Create tables to the database using database_schema.sql (the file in this same directory). For example, if your database is called simplestats and your database user is dspace, the command is something like this:
% psql -U dspace simplestats < database_schema.sql
% cd simplestatscollector
% cp simplestats_config.py.tmpl simplestats_config.py
Edit simplestats_config.py, the 'input_db' is your DSpace database (don't worry the script will NOT modify it, it only reads it) and the 'output_db' is the database you created in the step 1. Don't forget to configure 'log_dir'.
Now you are ready to run the script...
% ./simplestats.py
... and as you can see that without parameters it just gives some instructions. Follow those instructions.

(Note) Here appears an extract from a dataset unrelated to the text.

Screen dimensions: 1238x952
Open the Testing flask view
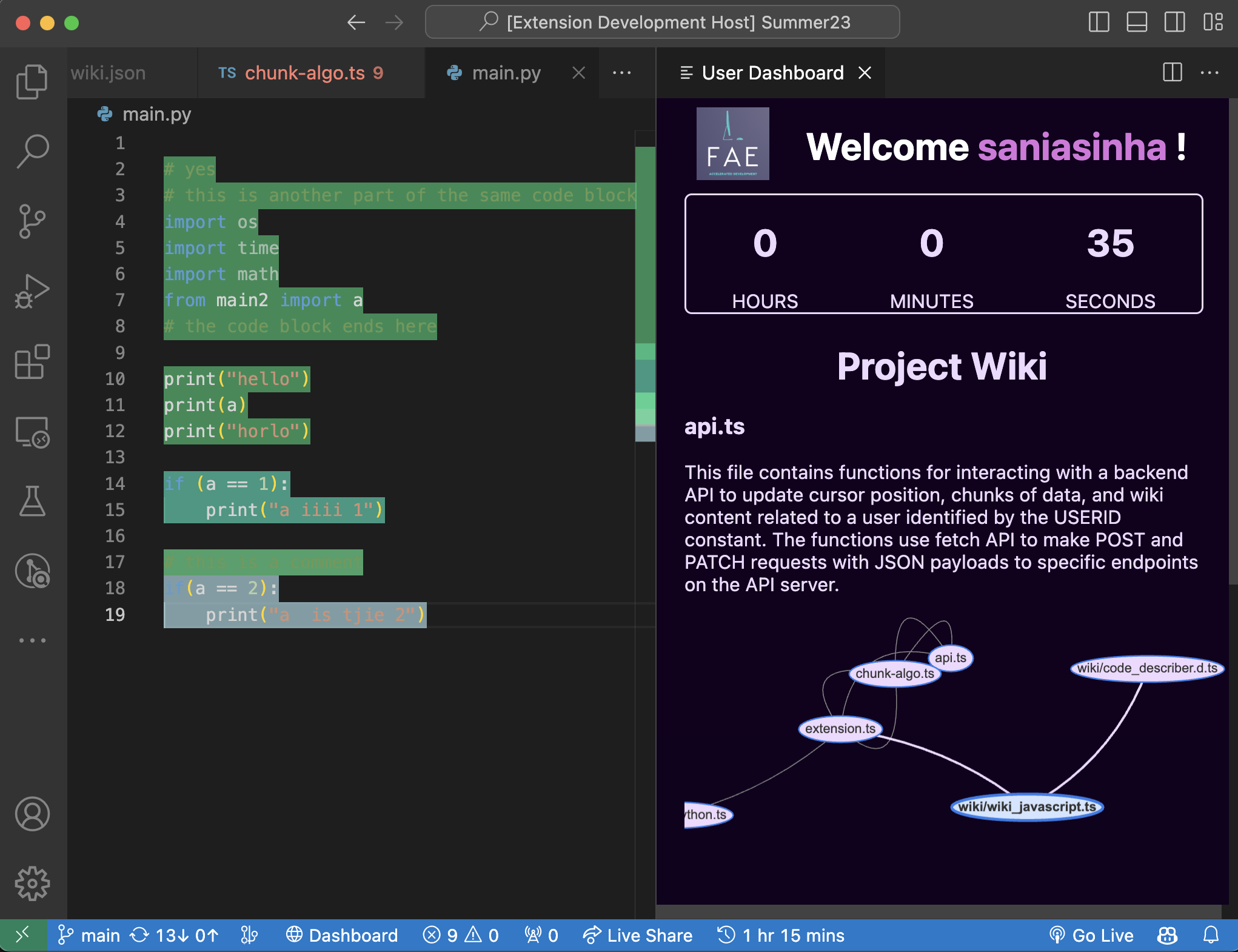32,501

Running the script may take few minutes per month.
% cd simplestatsreport/src/fi/helsinki/lib/simplestatsreporter/
% cp Config.java.tmpl Config.java
Edit Config.java to have right parameters to access the dabase you created in the step 1. Also remember to configure DSPACE_URL.
% cd simplestatsreport
% cp build.properties.tmpl build.properties
% cp build.xml.tmpl build.xml
Edit build configuration files to match your environment and then compile and install:
% ant install
At this point you should be able to point your web browser to http://yourwebserver/simplestatsreport/front
If you run into trouble with the database connection, you may need to replace simplestatsreport/web/WEB-INF/lib/postgresql.jar with your local, more compatible version.
Finally, if everything seems to work fine, you can edit your crontab file to run simplestatscollector/dailyrunsimplestats.py script every day.
Note that "Simplestats" is completely separate from the DSpace which means that if you want to, you can run it on a different computer - just make sure that the Python script can access DSpace log files and DSpace database.
Furthermore "Simplestats" has three different parts: the Python script (the only part that has to access DSpace), the Java servlet and the PostgreSQL database. There is nothing that forces you run those three parts on a same computer.